Though he’s received national attention for opposing some of Trump’s executive orders and cabinet nominees, Murphy said Friday in Shelton that not everything in Washington, D.C., has to be contentious.
“It doesn’t mean it’s a fight on everything,” Murphy said at a town hall-style meeting of about 50 employees at Lex Products Corp. “To me, this is an opportunity to work together.”
Murphy told workers at Lex, which creates portable work lighting, cable ramps and other products for the U.S. military, that they are doing “complicated, mission-critical” work that protects the troops.
“I hope you’re proud of that,” he said.
Murphy took a few questions on a range of issues, from healthcare to the future of Connecticut manufacturing and the state of vocational education for the next generation of manufacturers.
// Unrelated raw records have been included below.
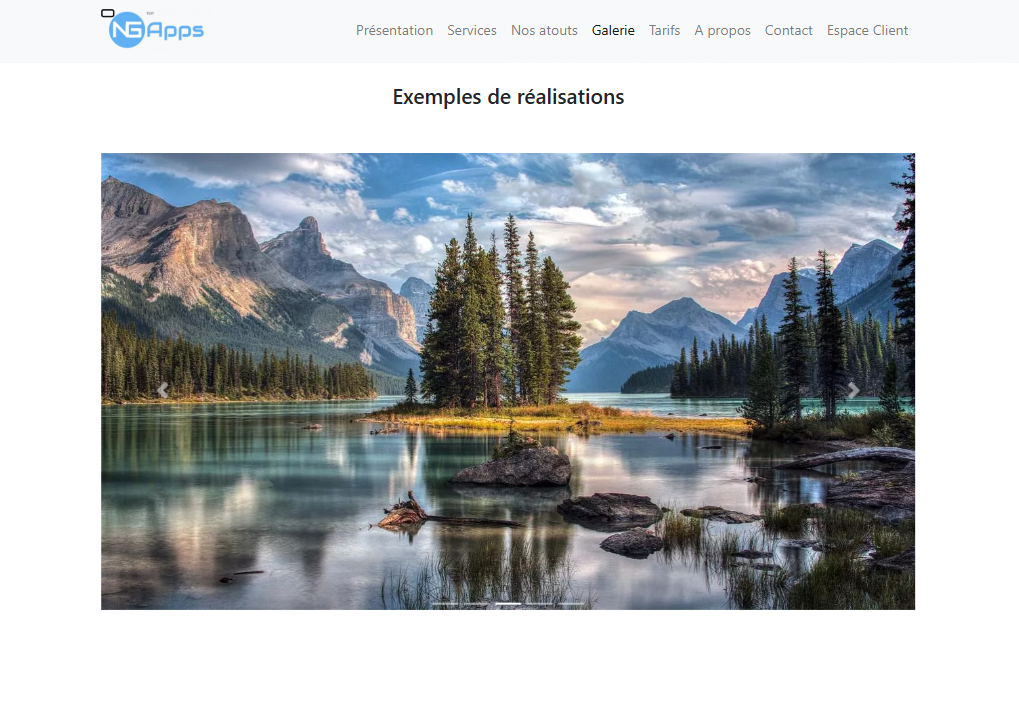Navigate to Nos atouts section
Viewport: 1019px width, 709px height.
tap(544, 31)
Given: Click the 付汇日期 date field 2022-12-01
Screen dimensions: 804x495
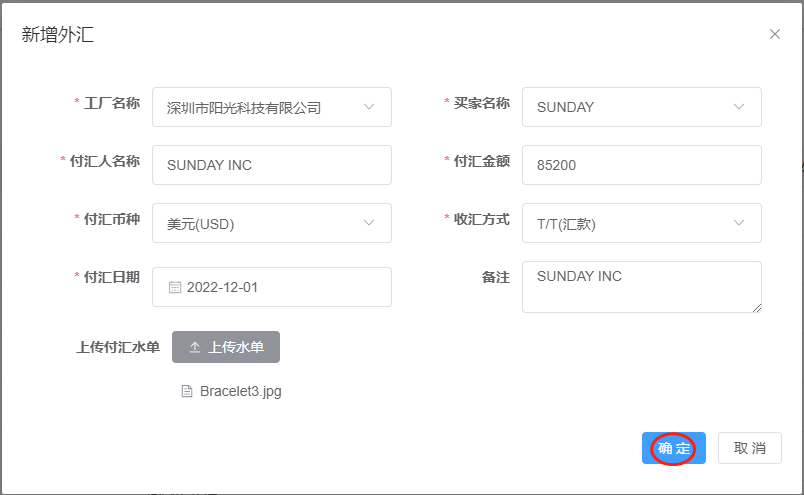Looking at the screenshot, I should click(x=272, y=287).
On healthcare, Murphy said he’ll work to see that those who took advantage of the Affordable Care Act aren’t left with nothing should Trump dismantle the system.
“I want to sit down with the Republicans and fix what’s wrong with the Affordable Care Act,” he said.
The senator said Connecticut needs more pathways to the engineering degrees and vocational education needed to prepare employees to work in manufacturing. Today’s high school students need to know there are good-paying jobs in manufacturing — although they are in industrial parks, instead of the factories and plants of the past.
“A liberal arts degree is not right for everyone,” he said.
Murphy took a quick tour of the company, stopping to take photos and shake hands with employees.
Lex CEO Bob Luther welcomed Murphy, noting the senator had shined a spotlight on the Shelton company on his website recently.
“Senator Murphy has been very open and helpful to us,” he said.